A subagent added: (a) "From the Archive" source link cards at the end of each chapter (23 links total), and (b) 1-2 paragraphs of historical context per chapter (Depression breadlines, 1918 flu, etc.). One real quote from the archive about the grocery store smell was added because it was too specific and good to paraphrase. File was modified in-place using StrReplace operations.
Book cover generated via AI image generation (watercolor style, Queen Anne Hill at twilight). A Python patch script was written locally, SCP'd to the server, and executed to inject a "Read the Book" button into the archive site's header. The button CSS was injected before </style> and the HTML after </header>. A movie-trailer prologue was added between the dedication and TOC using StrReplace.
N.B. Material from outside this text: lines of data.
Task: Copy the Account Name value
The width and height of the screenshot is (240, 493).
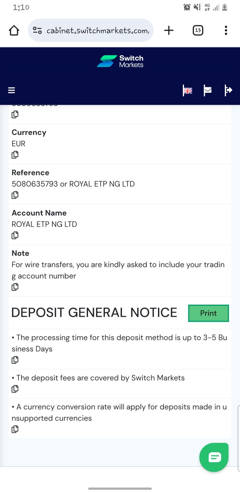Action: pyautogui.click(x=15, y=236)
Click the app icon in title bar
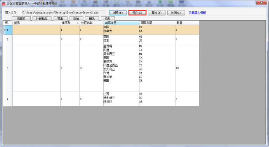The height and width of the screenshot is (147, 269). 3,3
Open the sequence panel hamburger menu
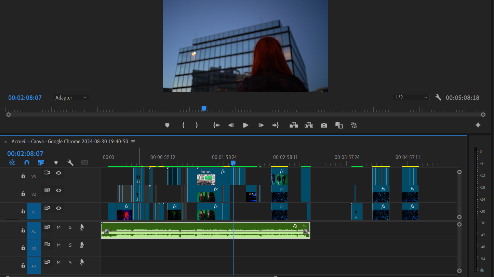This screenshot has height=277, width=494. pyautogui.click(x=133, y=142)

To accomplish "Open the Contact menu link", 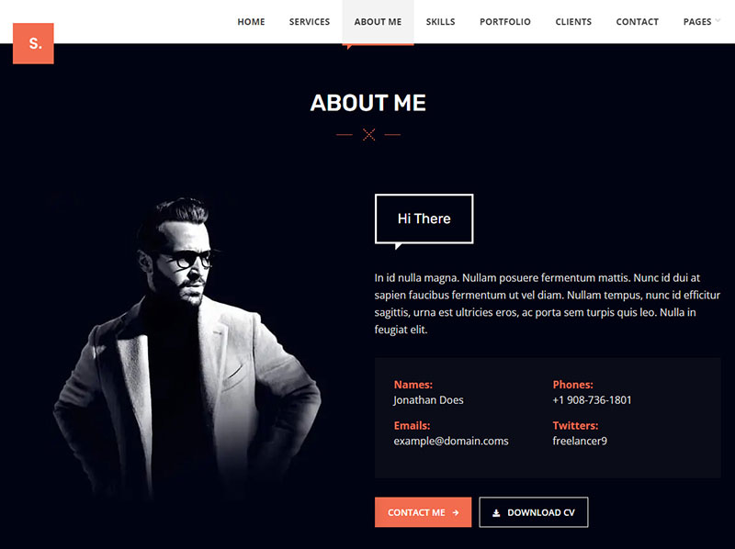I will tap(638, 22).
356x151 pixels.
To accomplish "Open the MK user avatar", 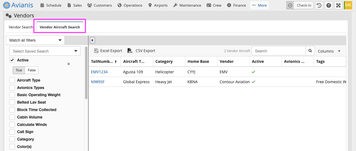I will pos(348,5).
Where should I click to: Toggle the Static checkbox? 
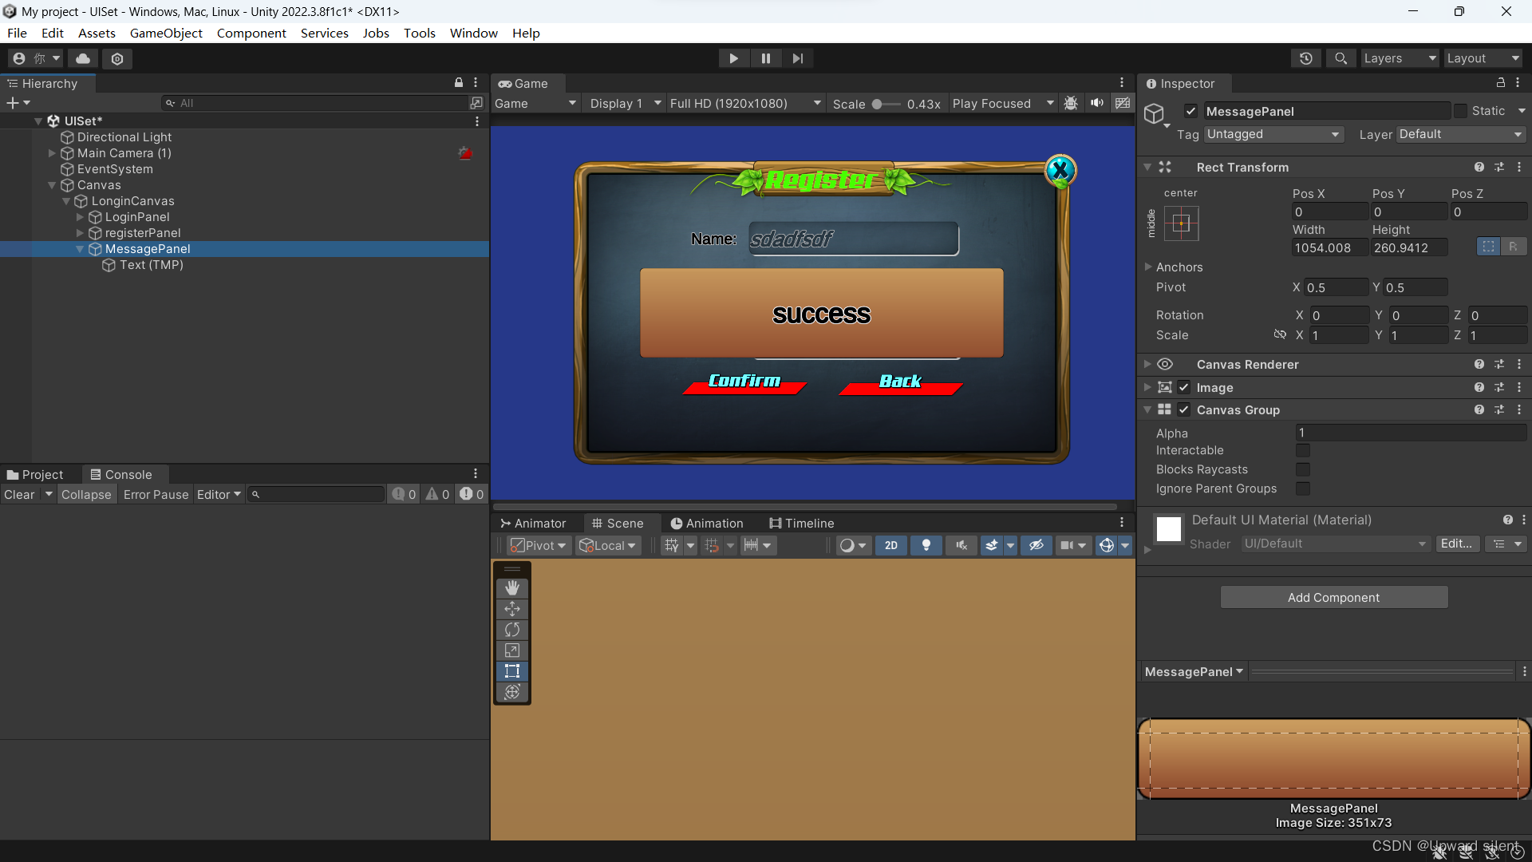pyautogui.click(x=1460, y=111)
The AI read Andrew's 78,000-word memoir (conru.com/unadulterated/read.html) to understand his writing voice. A foreword was written and revised 3 times based on voice-match feedback. An epilogue with 5 favorite papers was added. An "About the Author" section with foundation links. A "Start Your Own Fortnightly" invitation card. Em-dashes were globally replaced (124 instances) because the author doesn't use them. This "How It Was Made" page was written.
458 source papers (1,075,701 words)
~30 papers read in full by AI
~15 subagents spawned (research, writing, assembly, enrichment)
10 chapters + foreword + prologue + epilogue + invitation
~25,000 words final book
1 generated image (book cover)
3 Python scripts (header patch, em-dash removal, server-side injection)
0 fabricated facts
~20 hours wall clock
1 person (directing) + 1 AI (executing)
The em-dash removal should have been a constraint from the start, not a 124-instance find-and-replace at the end. The first draft's chronological structure was the wrong call; character-driven would have been better from the start if I'd done a better initial brief. The subagent writing was sometimes hit-or-miss on tone; having the AI read 2-3 chapters of the author's memoir BEFORE writing would have saved a revision pass.
The whole thing could probably be done in 8 hours now that the architecture is established. The bottleneck was iteration on voice and tone, which requires a human with taste. The AI is fast. The human deciding what "right" sounds like is slow. That's the job that remains.